Il presidente della Repubblica, Giorgio Napolitano
Il presidente della Repubblica, Giorgio Napolitano

Ha qualcosa di istruttivo il lungo colloquio fra Giorgio Napolitano e Eugenio Scalfari pubblicato ieri su Repubblica, un'amabile e onesta chiacchierata fra due figure istituzionali, la prima in senso proprio, dal punto di vista del potere politico, l'altra in senso simbolico, dal punto vista del potere dei media. Due personalità, fin dalle foto, ieratiche, apparentemente «al di sopra» delle scelte comuni e dei compromessi quotidiani - una icona del comunismo di ferro l'altra del progressismo intransigente - e che pure rivelano tutta l'accomodante e domestica italianità delle proprie biografie, dei propri dubbi, delle proprie scelte.
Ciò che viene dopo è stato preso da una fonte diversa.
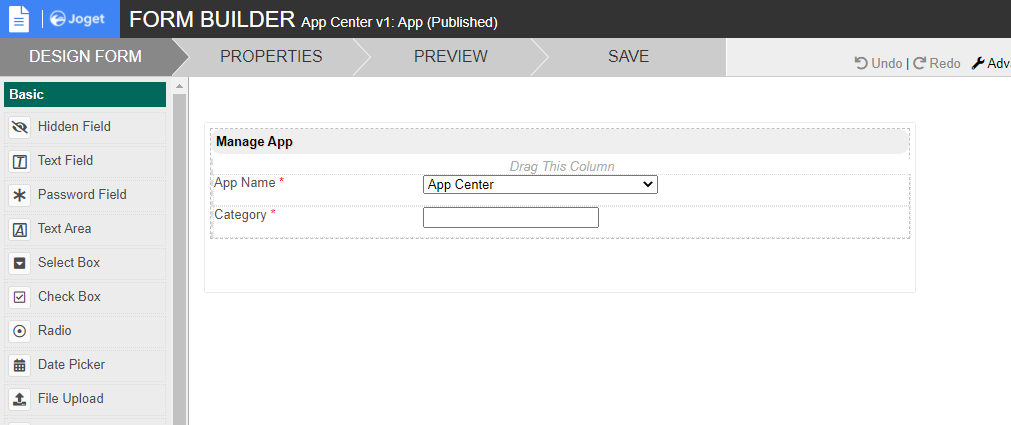Open the Preview step tab
The height and width of the screenshot is (425, 1011).
point(450,56)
Classe 1924 Eugenio Scalfari, partito dal settimanale Roma fascista e arrivato a principe del giornalismo italiano; classe 1925 Giorgio Napoletano, partito dal Pci e arrivato al Colle; i due grandi vecchi d'Italia, raccontando loro stessi, hanno raccontato una comunissima e familiare storia italiana, in cui tutti citano Benedetto Croce e solito «non possiamo non dirci liberali», in cui si evoca il padre fascista (e nel caso di quello di Napolitano scopriamo che «sotto il regime visse appartato, esercitando la professione di avvocato fino alla fine degli anni Trenta senza iscriversi al Pnf. Poi finì per prendere la tessera»... anche lui...), in cui si ripercorrono con giustificato distacco i trascorsi fascisti (Napolitano frequentava il Guf, ma perché si poteva studiare meglio e lì del resto «si formarono anche molti antifascisti e comunisti», Scalfari orgoglioso di essere «un giovane fascista» espulso dai Guf da uno dei capi del Pnf e «ciò mi fece venire dei dubbi»...), entrambi protagonisti di viaggi più o meno lunghi «attraverso il fascismo» per approdare sulle sponde dell'Italia democratica e progressista, dove ci si iscrive al Pci «più per impulso morale che per una scelta ideologica», e dove, se ti chiedono di accettare una rielezione (come tante altre cose da noi), anche se sei «profondamente convinto di lasciare», alla fine «non puoi dire di no».

Che è una splendida risposta, così comune, tutta italiana.